Machine Learning
Machine Learning Overview
Machine Learning prediction is a Globalyzer workbench and Globalyzer Lite feature that help users handle false positive issues. We suggest applying machine learning as a follow-up step to scanning with Rule Sets. It helps to determine which candidate issues using Rule Sets are indeed i18n issues.
Installation
Prerequisite: Python 3.6.x and H2O.ai 3.x
1. Download Python version 3.6+ from website https://www.python.org/downloads/
2. Install python and add python to PATH environment variable
3. Go to this link http://h2o-release.s3.amazonaws.com/h2o/rel-wheeler/4/index.html and make sure you navigate to the "INSTALL IN PYTHON" tab as shown below.
Install dependencies (prepending with `sudo` if needed): pip install requests pip install tabulate pip install scikit-learn pip install colorama pip install future
At the command line, copy and paste these commands one line at a time:
pip uninstall h2o pip install http://h2o-release.s3.amazonaws.com/h2o/rel-wheeler/4/Python/h2o-3.16.0.4-py2.py3-none-any.whl
Success if response messages have "Successfully installed h2o-3.16.0.4"
Test1: Open System Command and type in "python -V", success if reply python version like "Python 3.6.2"
Test2: On the command line, go into python. In python:
> import h2o > h2o.init()
This should complete without errors.
Work Flow
Firstly, you need to create a globalyzer project with scans in Globalyzer client. At the Scan Results view, you could right mouse click on the issue that you determine it's a false positive issue, and choose "Mark prediction as false positive(F)" from the menu. Please at least marking several issues as false positives before applying "Find more false positives" under Machine Learning menu.
After marking some issues as false positives, please click "Find more false positives" button under "Machine Learning" menu, and wait the predicting process finish. There are three possible predictions "ML False", "ML NULL" and "ML True". Based on your marked issues and filtered issues by the rule set, machine learning will predict some issues as "ML False". "ML NULL" means machine learning can't predict this issue is an indeed issue or false positive, this is because the input data is not enough to let machine learning have a prediction for this issue.
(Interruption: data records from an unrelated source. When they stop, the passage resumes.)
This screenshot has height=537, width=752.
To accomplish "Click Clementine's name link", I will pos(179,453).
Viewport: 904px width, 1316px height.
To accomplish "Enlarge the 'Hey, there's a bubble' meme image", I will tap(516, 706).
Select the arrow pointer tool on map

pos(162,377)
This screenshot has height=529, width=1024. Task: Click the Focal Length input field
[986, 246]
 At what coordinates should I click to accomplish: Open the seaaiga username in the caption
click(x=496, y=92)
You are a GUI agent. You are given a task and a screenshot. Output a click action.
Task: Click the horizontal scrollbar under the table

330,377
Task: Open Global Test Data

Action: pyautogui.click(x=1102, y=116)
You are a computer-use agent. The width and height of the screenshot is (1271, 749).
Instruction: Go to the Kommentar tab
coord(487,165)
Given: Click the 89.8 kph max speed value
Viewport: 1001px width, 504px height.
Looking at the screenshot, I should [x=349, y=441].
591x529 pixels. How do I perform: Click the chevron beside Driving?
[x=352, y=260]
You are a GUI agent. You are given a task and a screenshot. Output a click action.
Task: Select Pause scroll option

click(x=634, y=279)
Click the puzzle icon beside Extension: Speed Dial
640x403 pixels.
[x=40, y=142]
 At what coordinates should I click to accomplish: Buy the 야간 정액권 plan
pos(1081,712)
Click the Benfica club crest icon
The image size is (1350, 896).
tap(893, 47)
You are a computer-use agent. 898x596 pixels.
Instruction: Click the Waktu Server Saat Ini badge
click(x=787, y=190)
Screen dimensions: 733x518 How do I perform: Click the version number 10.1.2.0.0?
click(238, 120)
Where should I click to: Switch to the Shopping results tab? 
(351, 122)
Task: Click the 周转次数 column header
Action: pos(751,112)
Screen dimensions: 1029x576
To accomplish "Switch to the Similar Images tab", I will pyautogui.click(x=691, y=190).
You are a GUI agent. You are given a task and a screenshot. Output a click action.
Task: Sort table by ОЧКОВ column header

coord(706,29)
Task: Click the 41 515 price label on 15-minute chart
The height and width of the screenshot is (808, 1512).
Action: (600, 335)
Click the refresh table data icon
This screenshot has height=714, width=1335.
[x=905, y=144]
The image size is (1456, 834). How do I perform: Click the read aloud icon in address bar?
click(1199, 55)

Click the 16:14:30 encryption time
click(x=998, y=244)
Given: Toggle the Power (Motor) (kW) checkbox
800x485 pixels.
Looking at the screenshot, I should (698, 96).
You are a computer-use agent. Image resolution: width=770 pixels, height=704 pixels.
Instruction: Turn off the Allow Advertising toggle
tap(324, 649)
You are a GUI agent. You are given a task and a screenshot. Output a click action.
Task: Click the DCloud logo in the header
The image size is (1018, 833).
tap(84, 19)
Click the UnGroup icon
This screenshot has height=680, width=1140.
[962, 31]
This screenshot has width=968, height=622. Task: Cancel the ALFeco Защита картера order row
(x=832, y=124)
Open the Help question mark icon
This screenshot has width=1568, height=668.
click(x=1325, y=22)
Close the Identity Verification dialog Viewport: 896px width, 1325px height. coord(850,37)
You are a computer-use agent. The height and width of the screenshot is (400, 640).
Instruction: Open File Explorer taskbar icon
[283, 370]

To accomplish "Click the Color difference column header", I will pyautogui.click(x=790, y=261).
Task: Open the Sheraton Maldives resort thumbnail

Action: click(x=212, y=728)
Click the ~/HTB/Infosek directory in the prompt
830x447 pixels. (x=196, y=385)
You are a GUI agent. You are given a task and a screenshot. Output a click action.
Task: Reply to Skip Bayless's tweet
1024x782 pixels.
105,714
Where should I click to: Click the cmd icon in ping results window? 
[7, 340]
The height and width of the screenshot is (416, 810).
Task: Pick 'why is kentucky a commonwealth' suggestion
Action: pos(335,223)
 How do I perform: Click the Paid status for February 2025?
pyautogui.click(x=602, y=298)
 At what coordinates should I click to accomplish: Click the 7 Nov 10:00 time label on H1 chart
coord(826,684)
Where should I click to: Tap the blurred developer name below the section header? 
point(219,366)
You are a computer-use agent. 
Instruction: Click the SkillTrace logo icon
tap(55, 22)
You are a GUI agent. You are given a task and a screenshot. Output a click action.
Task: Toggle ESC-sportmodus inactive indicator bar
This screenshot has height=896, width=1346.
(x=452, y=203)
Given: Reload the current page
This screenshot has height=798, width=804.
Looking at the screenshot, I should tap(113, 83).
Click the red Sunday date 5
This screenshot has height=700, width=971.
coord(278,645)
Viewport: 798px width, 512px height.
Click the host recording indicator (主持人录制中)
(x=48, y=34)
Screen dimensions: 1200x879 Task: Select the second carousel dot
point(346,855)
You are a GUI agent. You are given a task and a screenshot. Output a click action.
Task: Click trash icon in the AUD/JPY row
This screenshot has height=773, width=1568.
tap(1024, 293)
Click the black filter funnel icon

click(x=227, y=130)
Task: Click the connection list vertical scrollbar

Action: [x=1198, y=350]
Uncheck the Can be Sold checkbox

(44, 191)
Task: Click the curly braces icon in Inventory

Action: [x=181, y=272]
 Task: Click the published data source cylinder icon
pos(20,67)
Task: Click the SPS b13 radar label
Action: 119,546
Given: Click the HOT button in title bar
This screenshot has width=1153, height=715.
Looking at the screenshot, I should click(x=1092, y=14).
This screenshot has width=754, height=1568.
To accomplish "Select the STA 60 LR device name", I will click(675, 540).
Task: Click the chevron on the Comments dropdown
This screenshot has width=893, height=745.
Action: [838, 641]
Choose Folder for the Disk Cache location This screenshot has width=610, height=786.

If you find issues be predicted as "ML False" are indeed issues, you could right mouse click on the issue and select "Mark prediction as true positive(T)", and in next time you run "Find more false positives" machine learning will learn your correction. And if you are not satisfied with the prediction results, please continue marking more issues as "F" or "T", and rerun "Find more false positives".